Postado por:Amilton | 13/08/2008 15:20:05

Eu acredito que esteja muito bom um dia no acesso A com 10 escolas. O que não está bom é o especial em dois dias com apenas 12 escolas, eu nunca irei admitir isso. 14 escolas seria o ideal e teria espaço e tempo para elas sem dúvida alguma. No caso do Acesso A, se voces querem dois dias pode muito bem ser 16 escolas, 8 por dia. Para mim, e já cansei de colocar isso, seria assim: Grupo especial (domingo e segunda na sapucaí): 14 agremiações. 65-80 minutos para cada uma desfilar; Acesso A ( Sábado na Sapucaí): 10 escolas. 50-65 minutos para cada; Acesso B (terça na Sapucaí): 12 escolas. 40-55 minutos para cada Acesso C ( Sábado na Intendente): 14 escolas. 30-45 minutos Acesso D ( Domingo na Intendente): 15 escolas. 25-40 minutos Totalizando 66 agremiações Não teria acesso E, as duas últimas colocadas no D dariam lugar a outras 2 que se propoem em ser escola de samba. Em todos os grupos subiriam 2 e cairiam duas. As escolas mirins, desfilariam na Sexta-feira como já o é.

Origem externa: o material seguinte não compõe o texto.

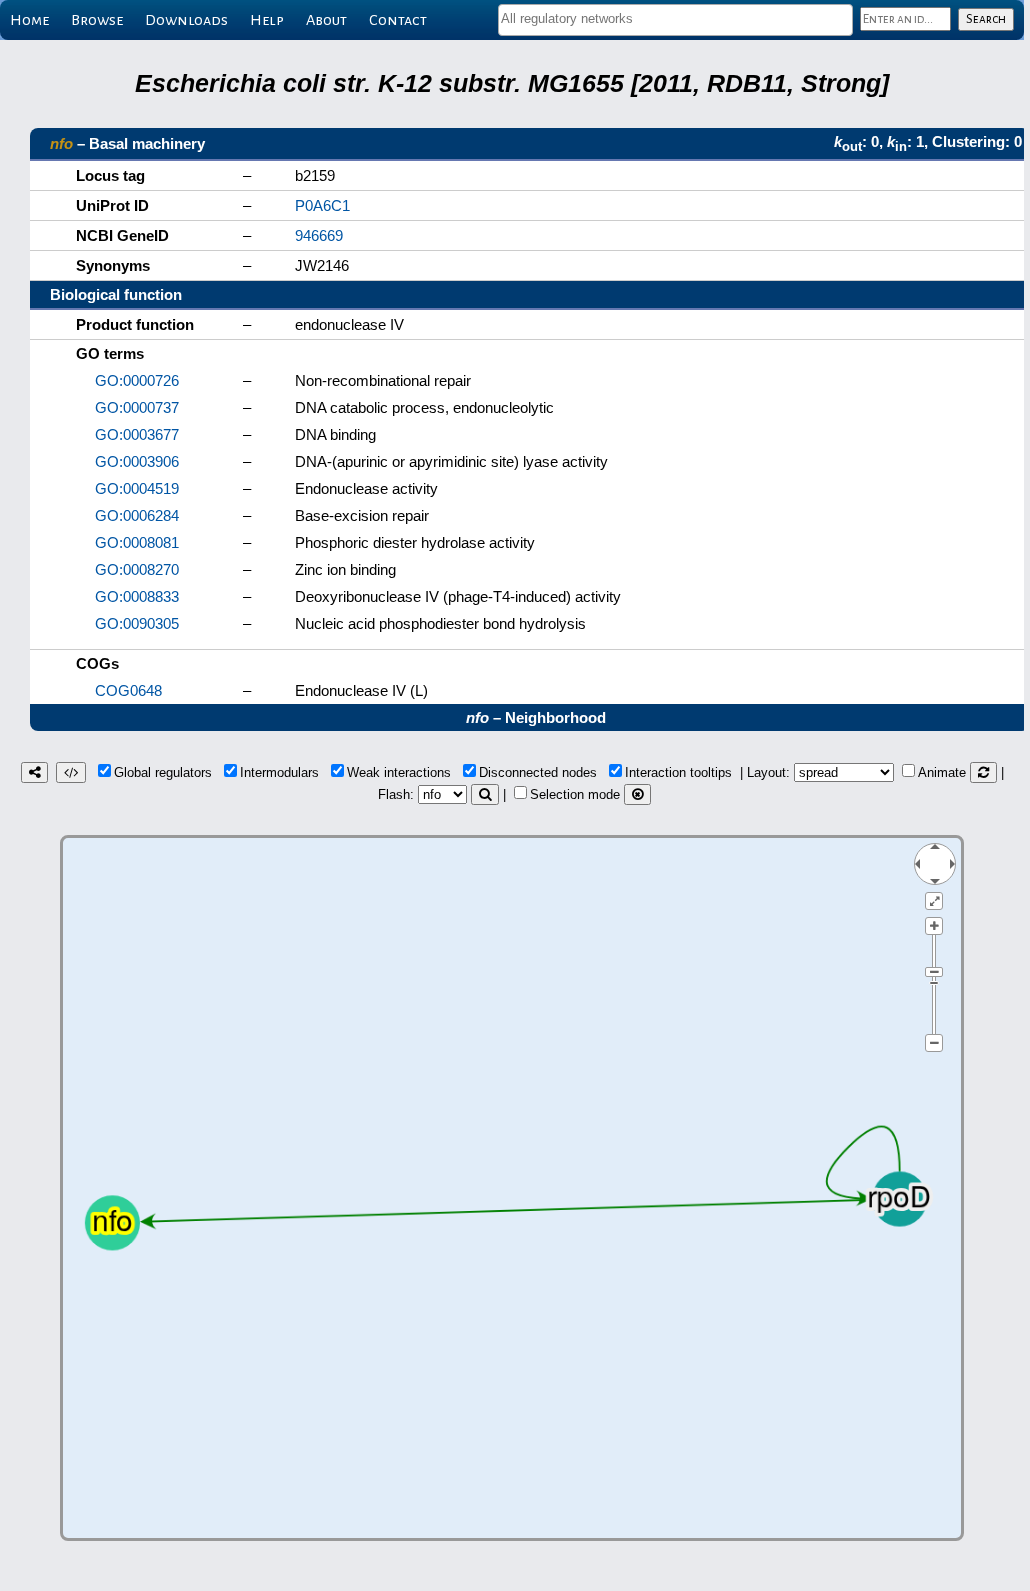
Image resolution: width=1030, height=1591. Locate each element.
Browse (97, 20)
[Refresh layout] (983, 772)
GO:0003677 (137, 434)
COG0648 (128, 690)
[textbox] (675, 18)
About (326, 20)
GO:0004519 (137, 488)
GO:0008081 (137, 542)
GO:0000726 (137, 380)
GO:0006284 (137, 515)
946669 (319, 235)
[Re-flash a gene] (485, 794)
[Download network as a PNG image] (34, 772)
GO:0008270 (137, 569)
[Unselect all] (637, 794)
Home (29, 20)
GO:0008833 (137, 596)
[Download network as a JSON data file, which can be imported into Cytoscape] (71, 772)
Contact (398, 20)
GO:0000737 (137, 407)
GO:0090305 (137, 623)
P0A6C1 (322, 205)
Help (267, 20)
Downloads (186, 20)
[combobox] (675, 20)
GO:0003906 (137, 461)
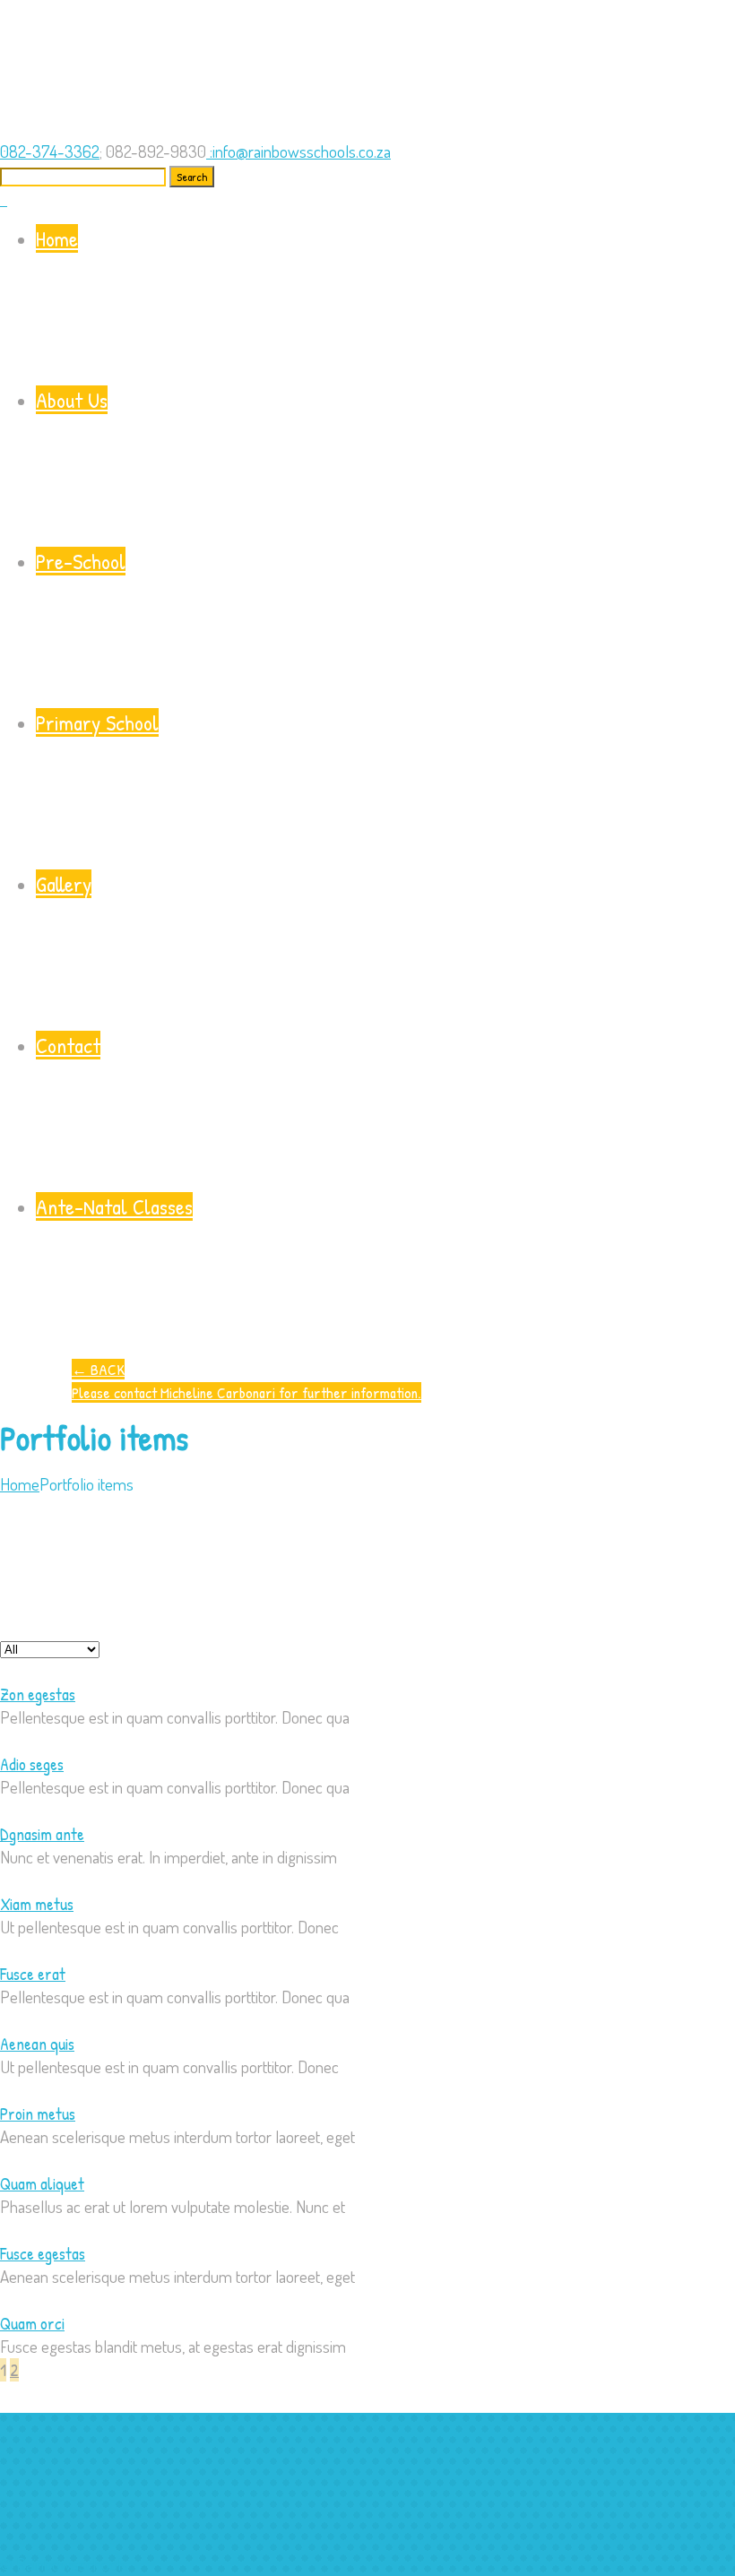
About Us (72, 399)
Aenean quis (37, 2043)
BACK (98, 1369)
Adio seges (32, 1764)
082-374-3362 (49, 151)
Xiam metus (37, 1903)
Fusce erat (32, 1973)
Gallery (63, 883)
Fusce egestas (42, 2253)
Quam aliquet (42, 2183)
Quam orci (32, 2323)
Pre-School (80, 561)
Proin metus (37, 2113)
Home (57, 238)
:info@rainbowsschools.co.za (300, 151)
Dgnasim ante (42, 1834)
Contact (68, 1045)
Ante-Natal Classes (114, 1206)
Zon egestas (37, 1694)
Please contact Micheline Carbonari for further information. (246, 1392)
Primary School (97, 722)
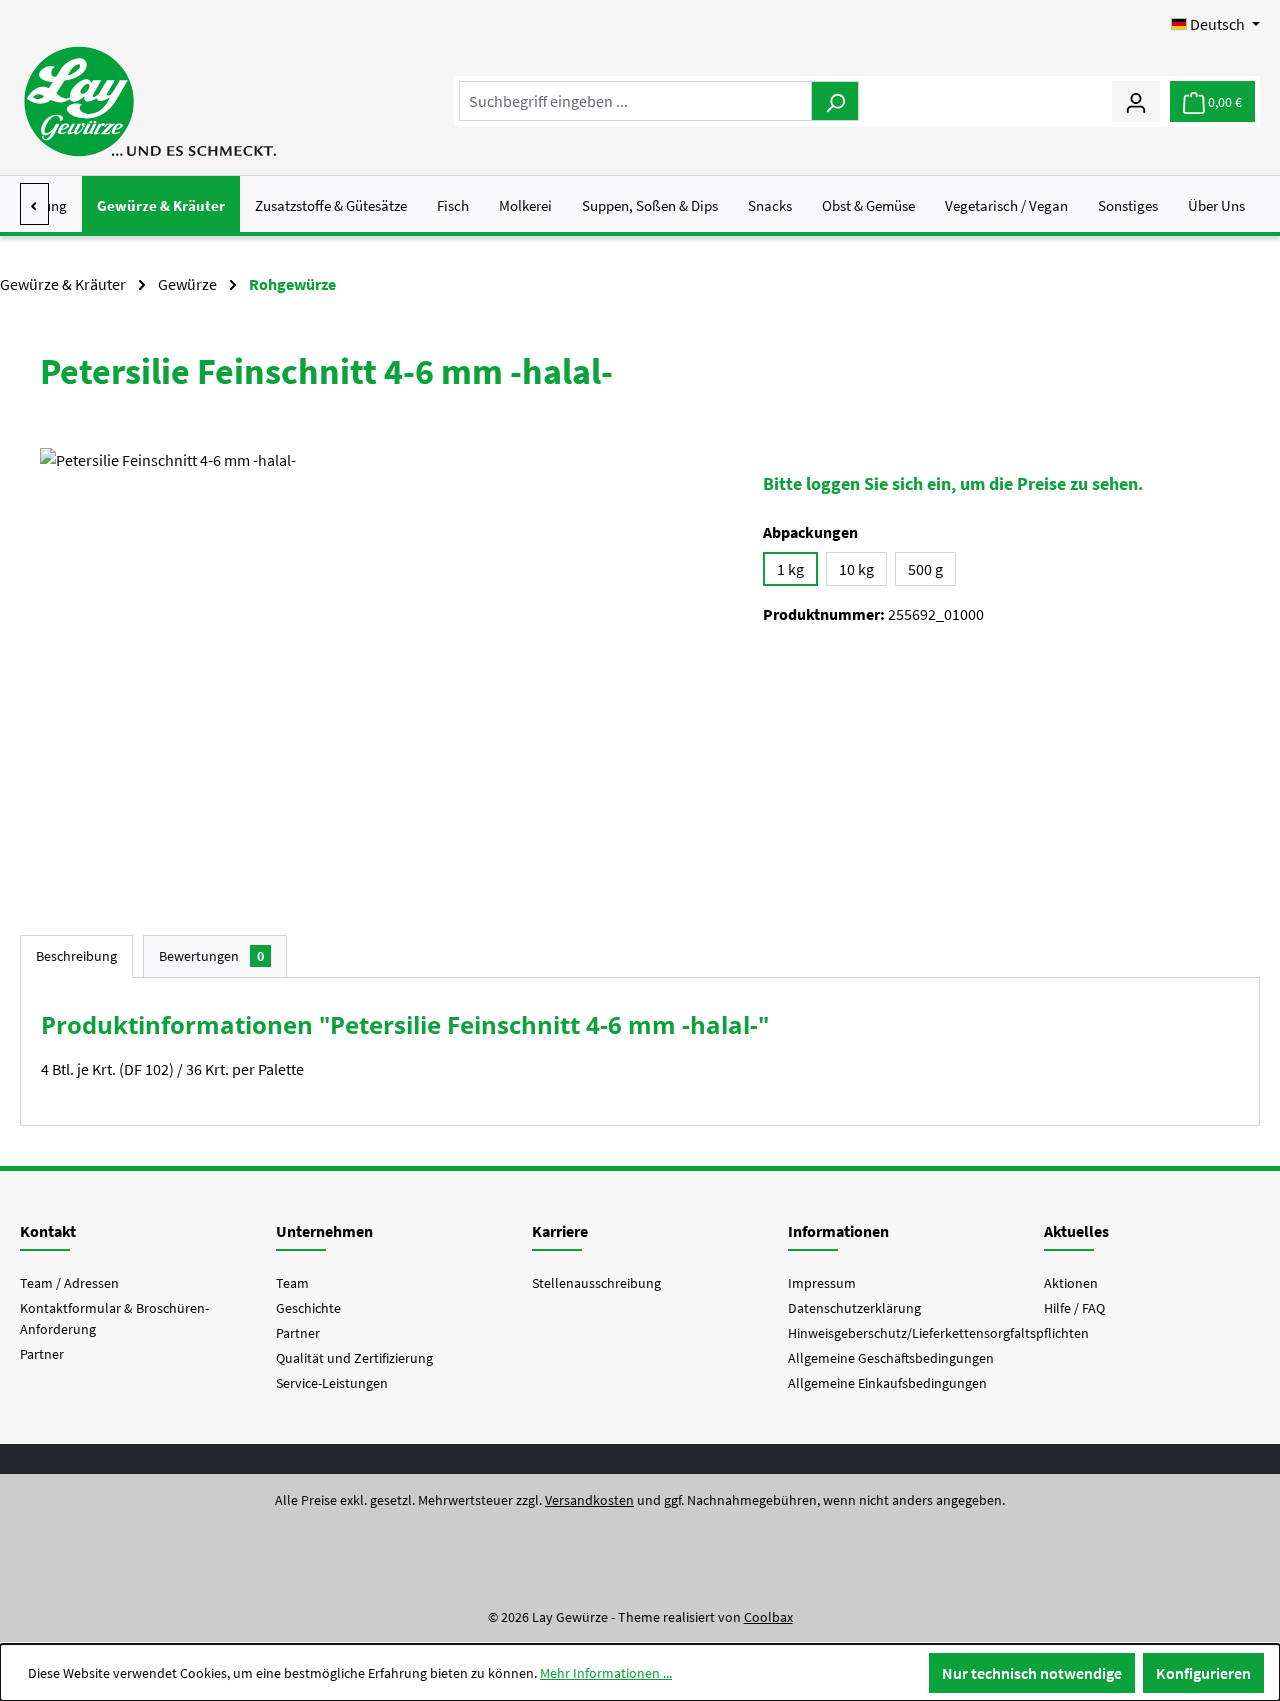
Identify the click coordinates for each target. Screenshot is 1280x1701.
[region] (381, 663)
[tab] (76, 956)
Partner (42, 1354)
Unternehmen (324, 1231)
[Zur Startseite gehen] (149, 101)
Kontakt (48, 1231)
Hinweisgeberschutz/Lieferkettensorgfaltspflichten (938, 1333)
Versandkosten (589, 1500)
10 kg (856, 569)
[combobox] (635, 101)
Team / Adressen (69, 1283)
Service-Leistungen (332, 1383)
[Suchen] (835, 101)
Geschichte (308, 1308)
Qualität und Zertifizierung (354, 1358)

Postado por:GLORIOSO | 13/08/2008 12:16:59

Concordo também,que o enredo tem que ter a participação efetiva de um seguimento importante da escola em sua elaboração,é a parte emocional que se fará representar,através de quem tem o conhecimento real da capacidade de sua escola,de sua comunidade,enfim,experiência suficiente pra sentir se realmente aquele é um enredo pra atender as espectativas históricas da escola.

Postado por:Julianna | 13/08/2008 11:08:55

Eu acho que a LESGA deveria promover as escolas Unidos de Padre Miguel e Arranco e perfazerem 12 escolas no Acesso A, assim como no Especial, com dois dias de desfiles (sexta e sábado, começando as 22h) e oitenta minutos para cada escola desfilar. Se a LESGA quer seguir o mesmo regulamento que a LIESA deveria se espelhar em tudo. Assim, a Liesa poderia promover duas escolas da LESGA e descer duas escolas e a LESGA mandar uma escola para AESCRJ e a AESCRJ promover uma escola para a LESGA.